*WORK TO BE COMPLETED*
Carry on the post about living with C-PTSD in a marriage, starting right after its last sentence.

*DOCUMENT EXCERPT*

--- START ---

I apologize for the dark post a few days ago. There is a confession I need to make to you all.
I suffer from Complex Posttraumatic Stress Disorder. It warps my mind, and as I have developed my physical ailments, it has worsened.
My poor, loving husband has borne the bulk of its weight. My C-PTSD is triggered by loud sounds, and my husband is a loud person if and when he talks. He moves exaggeratedly, and sometimes him working in the kitchen would frighten me when all he was doing was cleaning up after dinner.
This led to me withdrawing. I hid under the covers in our master suite and cried, thinking the world was crashing down around me. I was a refugee in a war I never fought in the prison of my mind. (This is a flowery metaphor. I am not a veteran nor a refugee, in this I am blessed. I do have an overactive imagination and I would imagine war scenes.)
Many years ago, I had a certain trauma. I never knew how much it would haunt me. I didn’t even know a person could develop PTSD from the trauma I endured.
I wrote a piece for The Mighty entitled How PTSD Affected My Engagement and Marriage that chronicled my saga with my husband and my health journey. In this article, I reveal a time when I actually ran away from him due to a trauma response triggered by our honeymoon. My husband did nothing wrong. I simply had a psychotic break caused by reliving a part of my life that had gone untouched for so long which happened to be a huge part of my trauma.
Well, my husband and I had a married life instance of insignificant import this past week.
Once again, I became triggered by my husband a second time during our marriage. We will not be departed from one another. He will learn about tone, and I am still in Dialectical Behavioral Therapy (DBT) to try to fix myself.
I wonder if I will ever be free, in addition to the compounding effects of the fact that my diagnosis is largely unknown.

--- END ---

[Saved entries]

--- START ---

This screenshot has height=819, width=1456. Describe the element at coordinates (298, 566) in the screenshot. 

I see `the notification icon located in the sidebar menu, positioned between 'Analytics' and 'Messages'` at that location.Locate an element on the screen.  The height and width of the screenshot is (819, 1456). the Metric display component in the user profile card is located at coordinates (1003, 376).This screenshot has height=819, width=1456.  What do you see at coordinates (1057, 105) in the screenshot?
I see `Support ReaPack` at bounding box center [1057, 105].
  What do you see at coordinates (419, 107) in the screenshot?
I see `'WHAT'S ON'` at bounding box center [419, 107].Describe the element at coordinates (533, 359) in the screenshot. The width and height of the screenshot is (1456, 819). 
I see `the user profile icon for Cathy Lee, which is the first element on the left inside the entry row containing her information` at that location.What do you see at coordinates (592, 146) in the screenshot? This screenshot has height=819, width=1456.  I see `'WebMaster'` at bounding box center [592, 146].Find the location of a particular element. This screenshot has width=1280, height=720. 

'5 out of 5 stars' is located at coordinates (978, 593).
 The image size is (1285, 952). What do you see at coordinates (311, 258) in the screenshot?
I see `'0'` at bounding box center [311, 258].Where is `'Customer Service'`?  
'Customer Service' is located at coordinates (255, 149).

--- END ---

*RESULT OF THIS TASK*
Last week, I had an autoimmune problem. Now the docs are saying that the problem is neurological, and possibly very scary. I’ve been crying each time I think of the possibilities. It’s hard to see good in any of this.
Then I remember that once again, my husband is waiting for me at home. He is doing his best to understand. This is a good thing.
With this in mind, I am reminded of the poem entitled Sonnet by Neil Gaiman:
“I don’t think that I’ve been in love as such,
Although I liked a few folk pretty well.
Love must be vaster than my smiles or touch.
For brave men died and empires rose and fell
For love, girls follow boys to foreign lands.
And men have followed women into hell.
In plays and poems someone understands,
There’s something makes us more than blood and bone,
And more than biological demands.
For me love’s like the wind unseen, unknown.
I see the trees are bending where it’s been.
I know that it leaves wreckage where it’s blown.
I really don’t know what I love you means.
I think it means don’t leave me here alone.”
Bear, I really don’t know what I love you means, but I think it means don’t leave me here alone. I think you know what I love you means.
Thank you for loving me through the crazy.